Deskripsi Pekerjaan
Are you an experienced Site Reliability Engineer looking for a flexible, remote opportunity that supports a US-based team? KMC Solutions is seeking a highly skilled SRE to join our dynamic engineering department. In this pivotal role, you will be responsible for ensuring the stability, scalability, and performance of our production environments. You will leverage our existing AWS Organizations structure to manage complex cloud infrastructure and play a critical role in successful product launches.

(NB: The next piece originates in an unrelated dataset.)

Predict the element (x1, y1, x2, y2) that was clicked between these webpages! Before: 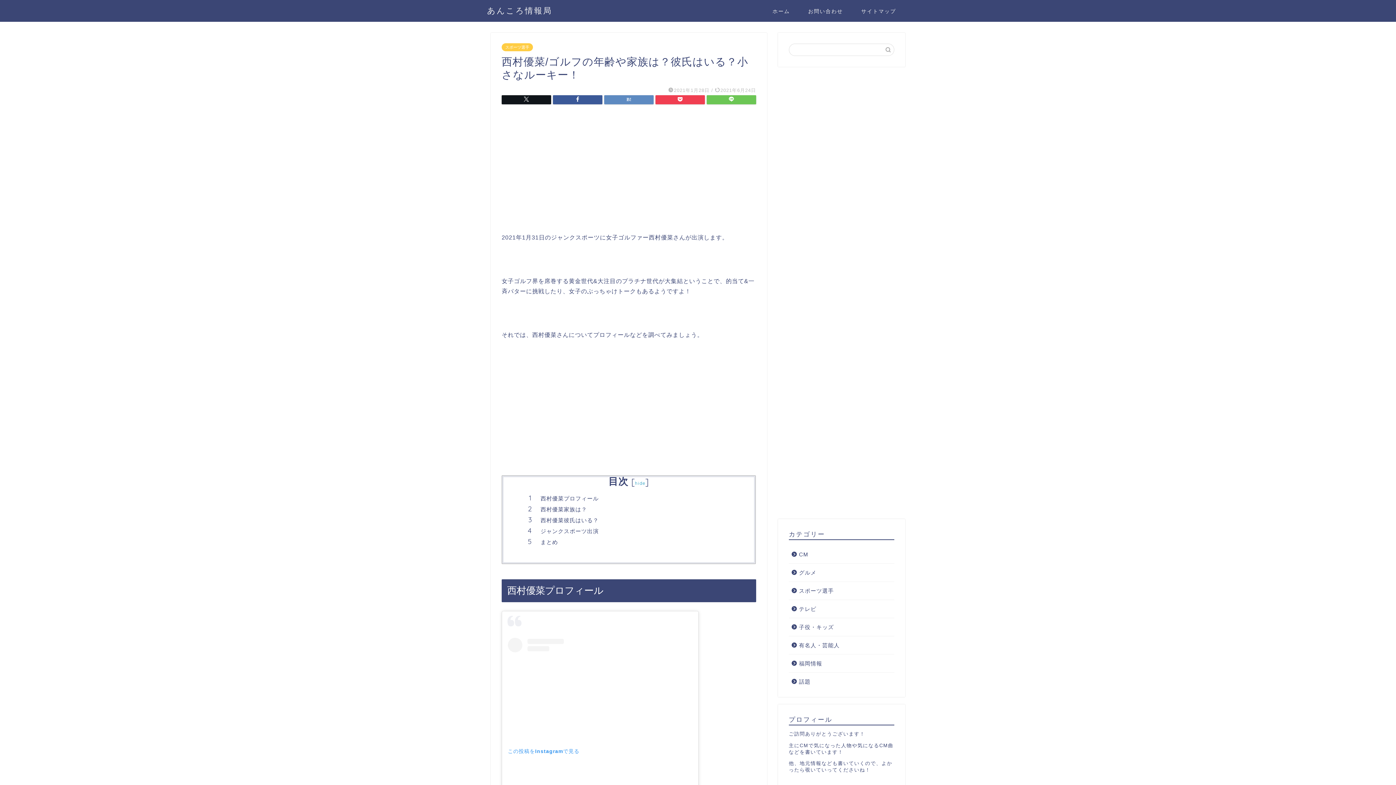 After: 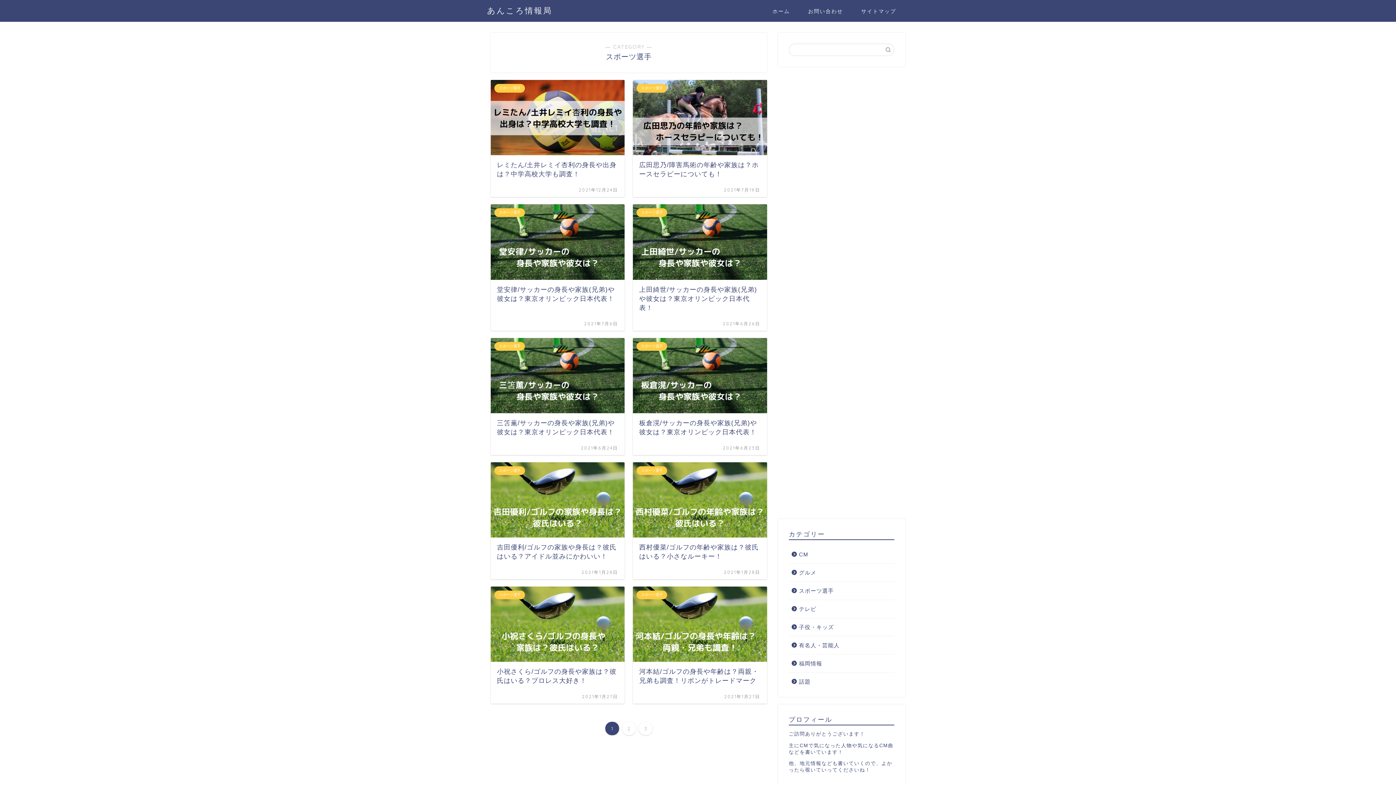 Action: label: スポーツ選手 bbox: (789, 582, 893, 600)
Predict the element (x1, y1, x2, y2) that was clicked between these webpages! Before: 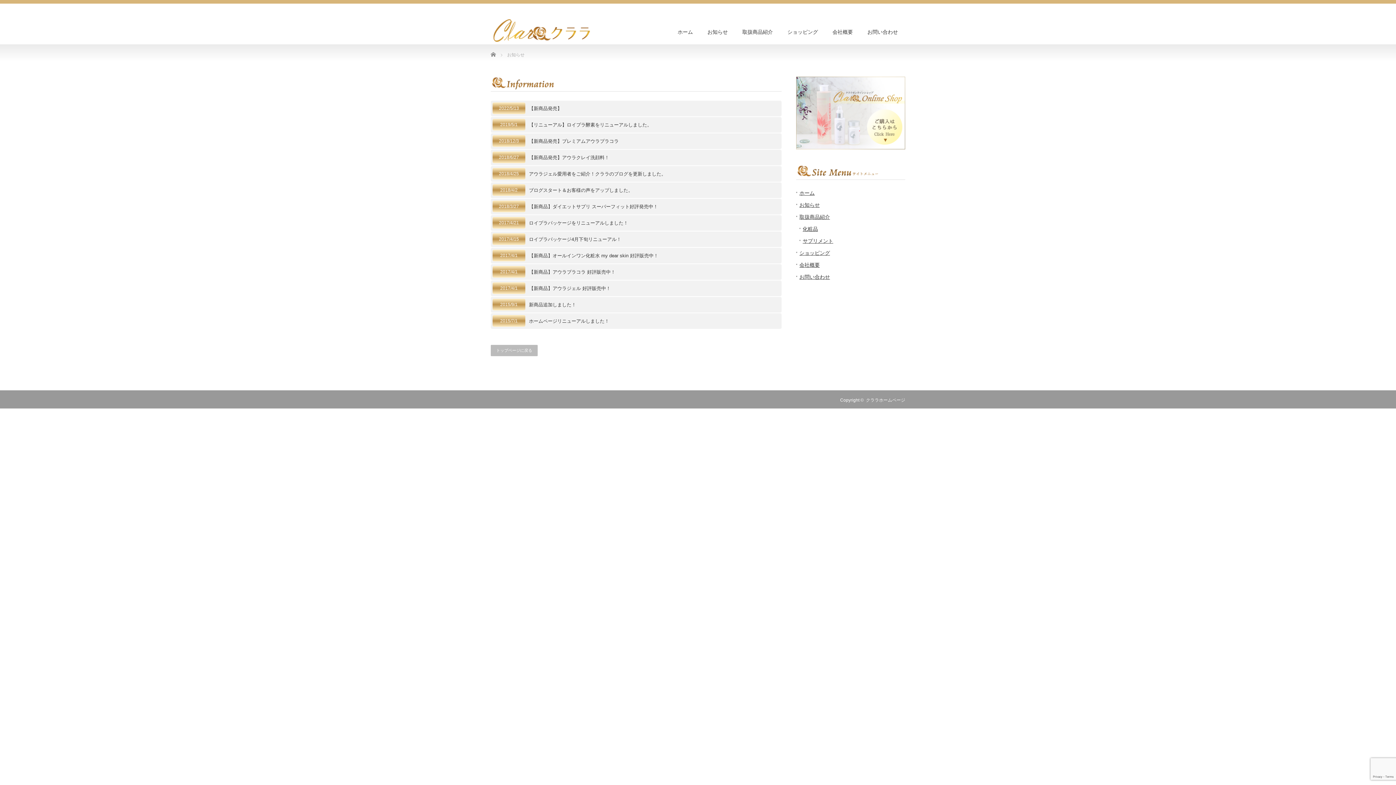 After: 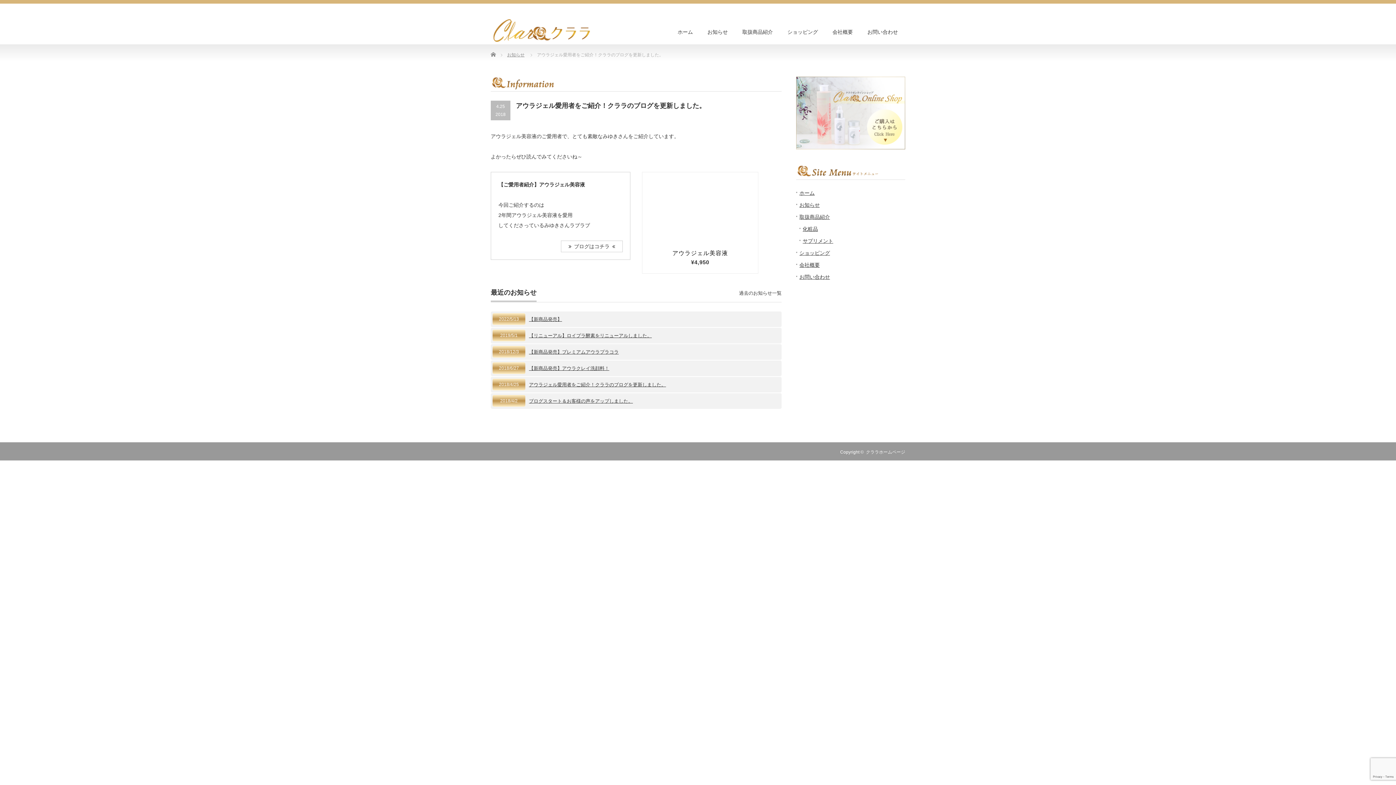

We are looking for a problem-solver who thrives in a fast-paced environment and can effectively bridge the gap between development and operations. As a remote SRE working the US shift, you will collaborate closely with cross-functional teams to drive efficiency, implement robust automation, and maintain high availability standards. If you are passionate about cloud technologies and want to make a tangible impact on product reliability, we want to hear from you.
Tanggung Jawab
- Design, implement, and maintain scalable, reliable, and efficient AWS infrastructure using best practices.
- Manage and optimize AWS Organizations to ensure security compliance and governance standards.
- Monitor system performance and troubleshoot complex incidents during US business hours.
- Collaborate with development teams to improve CI/CD pipelines and automate deployment processes.
- Conduct capacity planning and performance tuning to support product launches.
- Drive incident response and post-mortem analysis to prevent future outages.
- Implement strategies for cloud cost optimization and disaster recovery.
Kualifikasi
- Bachelor’s degree in Computer Science, Engineering, or a related technical field.
- 5+ years of experience in Site Reliability Engineering, DevOps, or a similar role.
- Strong proficiency in AWS services (EC2, Lambda, S3, RDS, CloudWatch, etc.).
- Deep understanding of Linux system administration and scripting (Python, Bash, or Go).
- Experience with containerization technologies like Docker and Kubernetes.
- Familiarity with monitoring and logging tools such as Prometheus, Grafana, or ELK Stack.
- Ability to work effectively in a remote US-shift environment with strong communication skills.